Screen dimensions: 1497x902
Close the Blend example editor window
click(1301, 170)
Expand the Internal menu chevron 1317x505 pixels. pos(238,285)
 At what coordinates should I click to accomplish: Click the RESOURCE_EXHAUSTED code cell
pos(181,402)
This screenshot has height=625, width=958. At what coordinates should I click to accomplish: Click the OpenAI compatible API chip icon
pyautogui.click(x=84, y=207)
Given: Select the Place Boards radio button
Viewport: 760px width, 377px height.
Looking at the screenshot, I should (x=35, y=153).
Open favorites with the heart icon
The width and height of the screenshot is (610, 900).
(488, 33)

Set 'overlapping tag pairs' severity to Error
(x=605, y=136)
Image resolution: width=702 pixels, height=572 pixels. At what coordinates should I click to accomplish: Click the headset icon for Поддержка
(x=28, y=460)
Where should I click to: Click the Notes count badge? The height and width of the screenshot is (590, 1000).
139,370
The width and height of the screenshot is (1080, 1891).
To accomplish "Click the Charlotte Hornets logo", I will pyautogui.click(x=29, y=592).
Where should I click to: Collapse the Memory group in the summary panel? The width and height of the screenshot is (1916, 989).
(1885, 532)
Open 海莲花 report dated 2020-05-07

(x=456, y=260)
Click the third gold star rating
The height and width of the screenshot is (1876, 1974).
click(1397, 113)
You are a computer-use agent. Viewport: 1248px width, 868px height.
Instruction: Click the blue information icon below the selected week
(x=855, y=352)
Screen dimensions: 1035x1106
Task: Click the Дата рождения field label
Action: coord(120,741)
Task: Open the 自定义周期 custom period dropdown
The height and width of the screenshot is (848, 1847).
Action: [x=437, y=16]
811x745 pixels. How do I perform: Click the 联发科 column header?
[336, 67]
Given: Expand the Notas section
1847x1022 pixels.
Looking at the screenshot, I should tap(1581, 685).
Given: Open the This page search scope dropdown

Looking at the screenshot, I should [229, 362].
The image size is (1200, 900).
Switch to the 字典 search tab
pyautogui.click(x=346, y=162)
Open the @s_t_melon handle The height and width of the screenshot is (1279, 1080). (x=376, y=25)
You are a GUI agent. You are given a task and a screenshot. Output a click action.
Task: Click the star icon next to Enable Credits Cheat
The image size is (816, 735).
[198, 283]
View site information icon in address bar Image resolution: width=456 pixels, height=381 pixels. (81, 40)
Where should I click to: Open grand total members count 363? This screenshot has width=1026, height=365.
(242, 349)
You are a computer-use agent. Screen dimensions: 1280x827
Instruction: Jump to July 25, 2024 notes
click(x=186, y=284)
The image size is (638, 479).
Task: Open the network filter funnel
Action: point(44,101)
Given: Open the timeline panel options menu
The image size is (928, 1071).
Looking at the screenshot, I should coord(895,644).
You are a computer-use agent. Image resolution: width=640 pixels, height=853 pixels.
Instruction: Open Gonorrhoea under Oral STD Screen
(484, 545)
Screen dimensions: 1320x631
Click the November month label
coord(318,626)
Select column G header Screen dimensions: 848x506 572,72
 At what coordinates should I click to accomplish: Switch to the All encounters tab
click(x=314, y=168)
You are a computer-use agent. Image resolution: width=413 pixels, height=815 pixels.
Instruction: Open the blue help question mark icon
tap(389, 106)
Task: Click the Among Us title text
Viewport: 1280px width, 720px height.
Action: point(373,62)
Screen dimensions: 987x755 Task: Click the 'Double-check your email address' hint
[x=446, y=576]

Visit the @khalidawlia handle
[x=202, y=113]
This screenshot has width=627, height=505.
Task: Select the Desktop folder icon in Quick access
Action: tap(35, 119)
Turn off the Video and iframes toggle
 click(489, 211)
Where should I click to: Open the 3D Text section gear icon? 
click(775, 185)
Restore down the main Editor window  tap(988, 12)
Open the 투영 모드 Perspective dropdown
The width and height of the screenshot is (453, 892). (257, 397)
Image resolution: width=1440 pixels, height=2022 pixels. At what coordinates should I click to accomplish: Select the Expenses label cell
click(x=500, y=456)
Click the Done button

* Problem details *
Find the line with "Task: Click the Among Us title text" in the entries above. Retype it and each line after it, exactly, through the line with "Restore down the", and stop there.

* Solution for this exercise *
Task: Click the Among Us title text
Viewport: 1280px width, 720px height.
Action: point(373,62)
Screen dimensions: 987x755 Task: Click the 'Double-check your email address' hint
[x=446, y=576]

Visit the @khalidawlia handle
[x=202, y=113]
This screenshot has width=627, height=505.
Task: Select the Desktop folder icon in Quick access
Action: tap(35, 119)
Turn off the Video and iframes toggle
 click(489, 211)
Where should I click to: Open the 3D Text section gear icon? 
click(775, 185)
Restore down the main Editor window  tap(988, 12)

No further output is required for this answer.